TEXT EXCERPT: Begin

Mark Hatherill 2019

Mark Hatherill

Prof Mark Hatherill

University of Cape Town, South Africa

Keynote Speech: Major Advances and Next Steps for Tuberculosis Vaccine Development

 

Abstract

The only vaccine licensed against tuberculosis, Bacille Calmette Guerin (BCG), has been in use for almost a century. BCG provides partial protection against severe forms of tuberculosis in childhood, but waning efficacy results in little or no protection against adult-type pulmonary tuberculosis, which is responsible for Mycobacterium tuberculosis transmission. Almost one quarter of the global population is infected with M. tuberculosis. Approaches to prevent adult tuberculosis include vaccination before infection (pre-exposure) or after infection (post-exposure). Two proof of concept efficacy trials of BCG revaccination and the protein-subunit candidate vaccine M72/AS01E have made major advances in testing novel pre- and post-exposure vaccination approaches. Critical knowledge gaps, fast follower candidate vaccines, and next steps in clinical development will be discussed.

 

Biography

Professor Mark Hatherill is Director and leader of the clinical research team of the South African Tuberculosis Vaccine Initiative (SATVI), a University of Cape Town research centre focused on understanding risk for and protection against TB, in order to develop better vaccines and therapies that will impact the global epidemic. A UCT medical graduate, he trained as a pediatrician and critical care sub-specialist. SATVI has conducted 23 clinical trials of 9 novel TB vaccine candidates in more than 3,000 participants at their research site near Cape Town, in parallel with epidemiological and immunological studies of TB risk and prevention in more than 20,000 infants, adolescents, and adults. Prof Hatherill has played a lead role in two recent pivotal vaccine efficacy trials, one of BCG revaccination for prevention of M. tuberculosis infection in adolescents; and one of M72/ASO1E vaccine for prevention of progression to TB disease in adults. He is a member of the WHO IVR Working Group on TB Vaccines and Co-Chair of the Regional Prospective Observational Research in Tuberculosis (RePORT) South Africa consortium. His current work focuses on the design and implementation of clinical trials of novel TB vaccines and biomarker-targeted TB prevention.

TEXT EXCERPT: End
THE DATA: Begin

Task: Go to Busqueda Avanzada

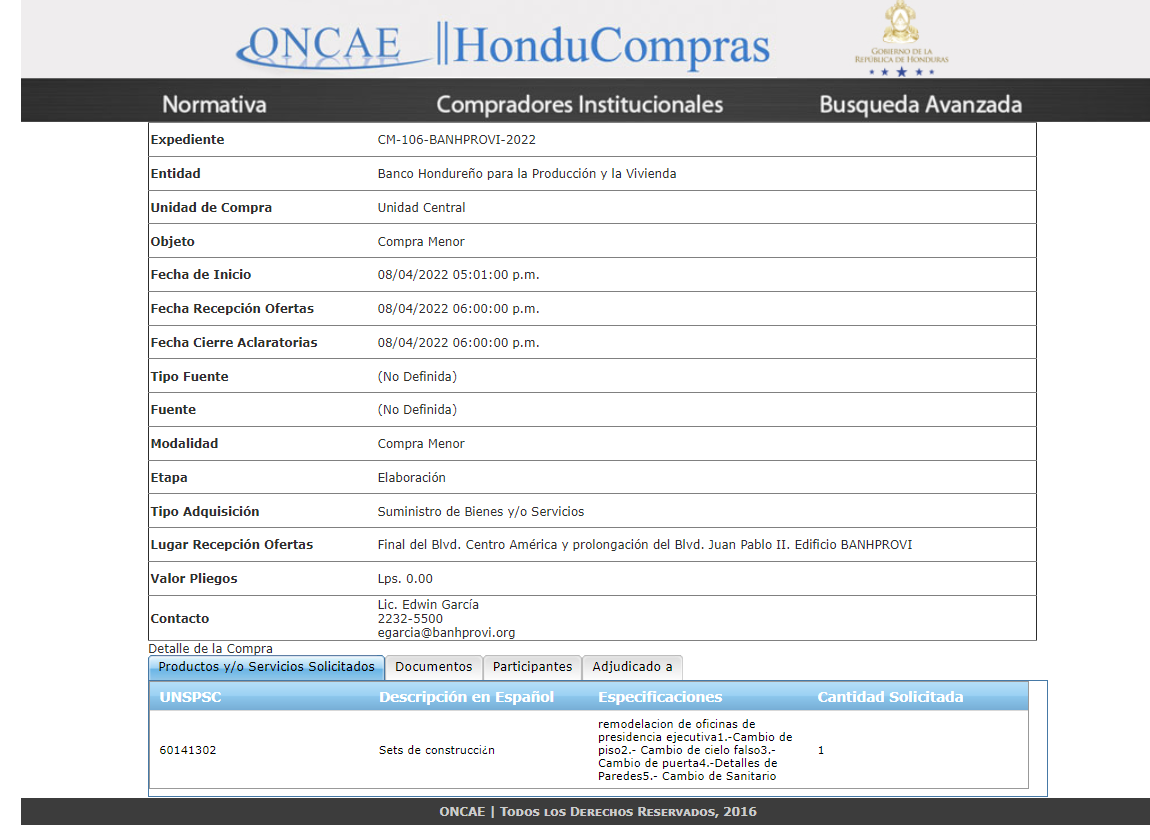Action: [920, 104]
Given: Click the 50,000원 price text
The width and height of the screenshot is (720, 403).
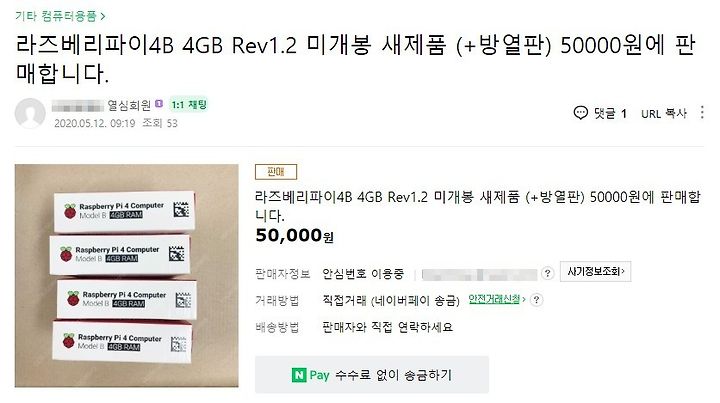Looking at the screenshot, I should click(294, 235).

THE DATA: End

_WHAT THE EXERCISE ASKS_
Turn the paragraph of the keynote page beginning "The only vaccine licensed against tuberculosis" into a short bulleted list that keeps its main facts. The lines here come from a different source.

_COMPLETED EXERCISE_
- BCG, the only licensed tuberculosis vaccine, has been used for almost a century.
- It partly protects against severe childhood tuberculosis, but its efficacy wanes, giving little or no protection against adult-type pulmonary tuberculosis, which drives M. tuberculosis transmission.
- Almost a quarter of the world's population is infected with M. tuberculosis.
- Adult tuberculosis may be prevented by vaccinating before infection (pre-exposure) or after it (post-exposure).
- Two proof of concept efficacy trials, of BCG revaccination and of the protein-subunit candidate M72/AS01E, have made major advances in testing these approaches.
- The talk will cover critical knowledge gaps, fast follower candidate vaccines, and next steps in clinical development.